Aim – Substitute "column heading" for "column header" everywhere in the material below, leaving every other part of it unchanged.

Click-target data
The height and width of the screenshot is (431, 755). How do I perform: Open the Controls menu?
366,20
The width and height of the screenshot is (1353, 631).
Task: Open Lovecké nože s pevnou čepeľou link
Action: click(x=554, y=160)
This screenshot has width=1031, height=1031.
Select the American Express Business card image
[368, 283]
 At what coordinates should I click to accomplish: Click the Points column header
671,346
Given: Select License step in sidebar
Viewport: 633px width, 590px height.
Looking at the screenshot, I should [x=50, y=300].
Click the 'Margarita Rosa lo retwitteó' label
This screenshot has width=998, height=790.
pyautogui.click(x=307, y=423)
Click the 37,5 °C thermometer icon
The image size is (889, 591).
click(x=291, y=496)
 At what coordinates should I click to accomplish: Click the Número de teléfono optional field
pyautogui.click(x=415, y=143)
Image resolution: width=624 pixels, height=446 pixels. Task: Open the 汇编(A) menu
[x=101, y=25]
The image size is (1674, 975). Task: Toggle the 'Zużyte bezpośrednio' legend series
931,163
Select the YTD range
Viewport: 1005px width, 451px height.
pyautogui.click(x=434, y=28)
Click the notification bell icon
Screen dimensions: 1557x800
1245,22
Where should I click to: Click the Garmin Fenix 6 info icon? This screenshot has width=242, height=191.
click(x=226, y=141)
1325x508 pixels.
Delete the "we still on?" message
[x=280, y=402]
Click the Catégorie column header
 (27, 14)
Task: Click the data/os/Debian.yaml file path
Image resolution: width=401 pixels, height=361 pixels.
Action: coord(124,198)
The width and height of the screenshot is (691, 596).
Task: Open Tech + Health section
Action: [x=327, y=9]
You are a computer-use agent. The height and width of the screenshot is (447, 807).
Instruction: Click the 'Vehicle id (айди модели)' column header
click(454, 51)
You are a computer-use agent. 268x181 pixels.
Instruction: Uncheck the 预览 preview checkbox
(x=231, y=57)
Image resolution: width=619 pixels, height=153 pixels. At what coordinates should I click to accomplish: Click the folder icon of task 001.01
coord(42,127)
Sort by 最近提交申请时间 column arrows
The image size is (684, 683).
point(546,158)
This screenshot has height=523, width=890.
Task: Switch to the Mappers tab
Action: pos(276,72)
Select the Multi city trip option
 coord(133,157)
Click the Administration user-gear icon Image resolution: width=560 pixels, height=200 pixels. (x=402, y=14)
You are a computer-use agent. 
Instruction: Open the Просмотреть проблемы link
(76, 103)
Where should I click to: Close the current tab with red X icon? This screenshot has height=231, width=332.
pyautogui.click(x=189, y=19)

Problem solution –
The height and width of the screenshot is (431, 755). How do I perform: Open the Controls menu?
366,20
The width and height of the screenshot is (1353, 631).
Task: Open Lovecké nože s pevnou čepeľou link
Action: click(x=554, y=160)
This screenshot has width=1031, height=1031.
Select the American Express Business card image
[368, 283]
 At what coordinates should I click to accomplish: Click the Points column heading
671,346
Given: Select License step in sidebar
Viewport: 633px width, 590px height.
Looking at the screenshot, I should [x=50, y=300].
Click the 'Margarita Rosa lo retwitteó' label
This screenshot has width=998, height=790.
pyautogui.click(x=307, y=423)
Click the 37,5 °C thermometer icon
The image size is (889, 591).
click(x=291, y=496)
 At what coordinates should I click to accomplish: Click the Número de teléfono optional field
pyautogui.click(x=415, y=143)
Image resolution: width=624 pixels, height=446 pixels. Task: Open the 汇编(A) menu
[x=101, y=25]
The image size is (1674, 975). Task: Toggle the 'Zużyte bezpośrednio' legend series
931,163
Select the YTD range
Viewport: 1005px width, 451px height.
pyautogui.click(x=434, y=28)
Click the notification bell icon
Screen dimensions: 1557x800
1245,22
Where should I click to: Click the Garmin Fenix 6 info icon? This screenshot has width=242, height=191.
click(x=226, y=141)
1325x508 pixels.
Delete the "we still on?" message
[x=280, y=402]
Click the Catégorie column heading
 (27, 14)
Task: Click the data/os/Debian.yaml file path
Image resolution: width=401 pixels, height=361 pixels.
Action: coord(124,198)
The width and height of the screenshot is (691, 596).
Task: Open Tech + Health section
Action: [x=327, y=9]
You are a computer-use agent. The height and width of the screenshot is (447, 807).
Instruction: Click the 'Vehicle id (айди модели)' column heading
click(454, 51)
You are a computer-use agent. 268x181 pixels.
Instruction: Uncheck the 预览 preview checkbox
(x=231, y=57)
Image resolution: width=619 pixels, height=153 pixels. At what coordinates should I click to accomplish: Click the folder icon of task 001.01
coord(42,127)
Sort by 最近提交申请时间 column arrows
The image size is (684, 683).
point(546,158)
This screenshot has height=523, width=890.
Task: Switch to the Mappers tab
Action: pos(276,72)
Select the Multi city trip option
 coord(133,157)
Click the Administration user-gear icon Image resolution: width=560 pixels, height=200 pixels. (x=402, y=14)
You are a computer-use agent. 
Instruction: Open the Просмотреть проблемы link
(76, 103)
Where should I click to: Close the current tab with red X icon? This screenshot has height=231, width=332.
pyautogui.click(x=189, y=19)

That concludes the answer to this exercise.